**Problem statement:**
Retype the records exactly, including every line.

**Task input:**
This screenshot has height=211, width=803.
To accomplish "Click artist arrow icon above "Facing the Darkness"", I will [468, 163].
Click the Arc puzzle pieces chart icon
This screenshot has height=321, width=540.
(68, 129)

**Response to this task:**
This screenshot has height=211, width=803.
To accomplish "Click artist arrow icon above "Facing the Darkness"", I will [468, 163].
Click the Arc puzzle pieces chart icon
This screenshot has height=321, width=540.
(68, 129)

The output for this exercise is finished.